Give again, word for word, the line holding "Given: Tap the 130.18% profit percentage" and every line after it through the end of the data below. Omit pictures.

Extracted data entries:
|---|

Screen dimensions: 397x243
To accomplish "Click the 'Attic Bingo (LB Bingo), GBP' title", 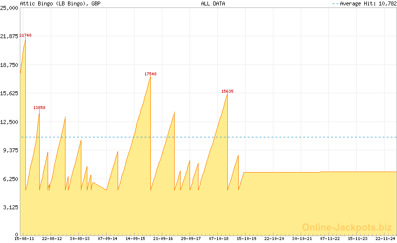I will click(60, 3).
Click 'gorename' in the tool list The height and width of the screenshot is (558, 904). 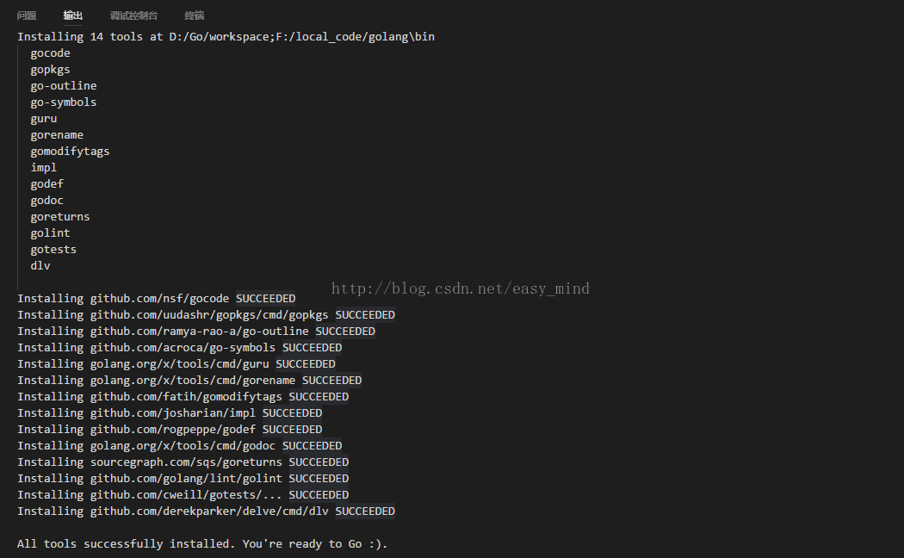click(57, 135)
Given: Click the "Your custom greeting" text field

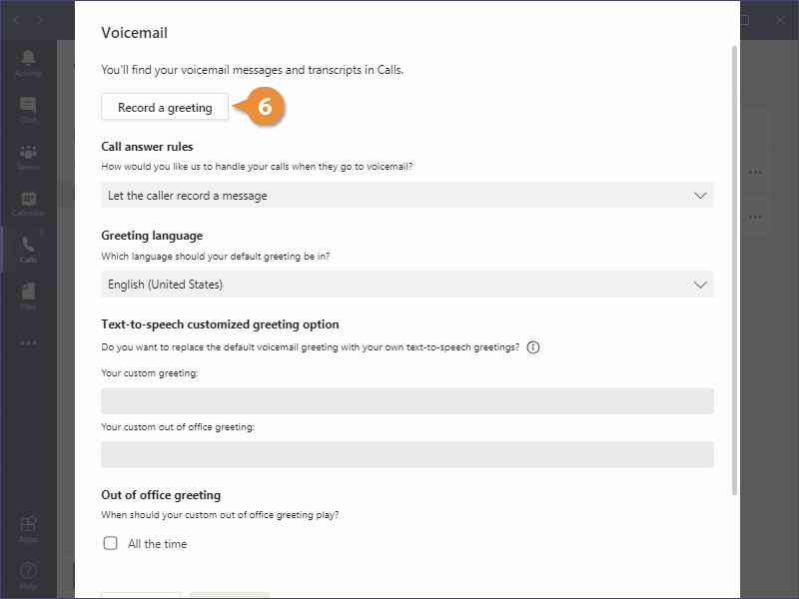Looking at the screenshot, I should [x=407, y=401].
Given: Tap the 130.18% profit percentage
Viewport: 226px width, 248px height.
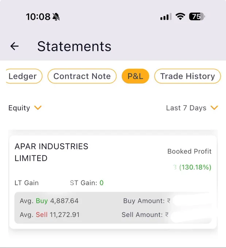Looking at the screenshot, I should tap(195, 167).
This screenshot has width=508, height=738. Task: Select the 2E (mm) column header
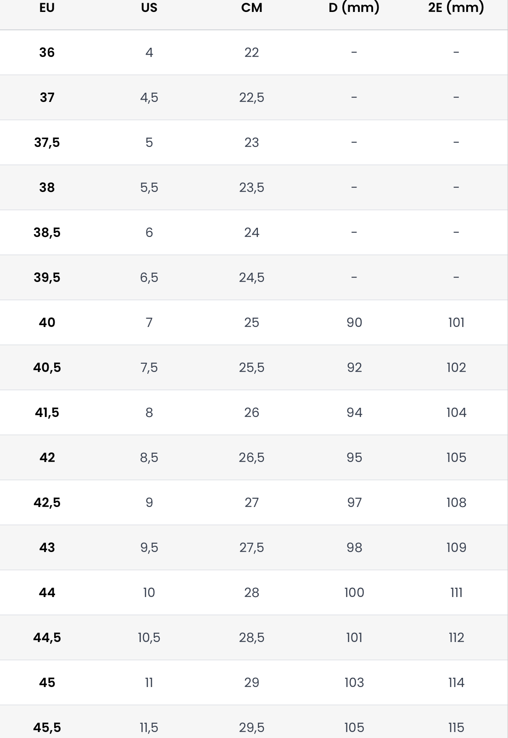point(456,8)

|---|

● Exercise answer
Given: Tap the 130.18% profit percentage
Viewport: 226px width, 248px height.
Looking at the screenshot, I should tap(195, 167).
This screenshot has width=508, height=738. Task: Select the 2E (mm) column header
point(456,8)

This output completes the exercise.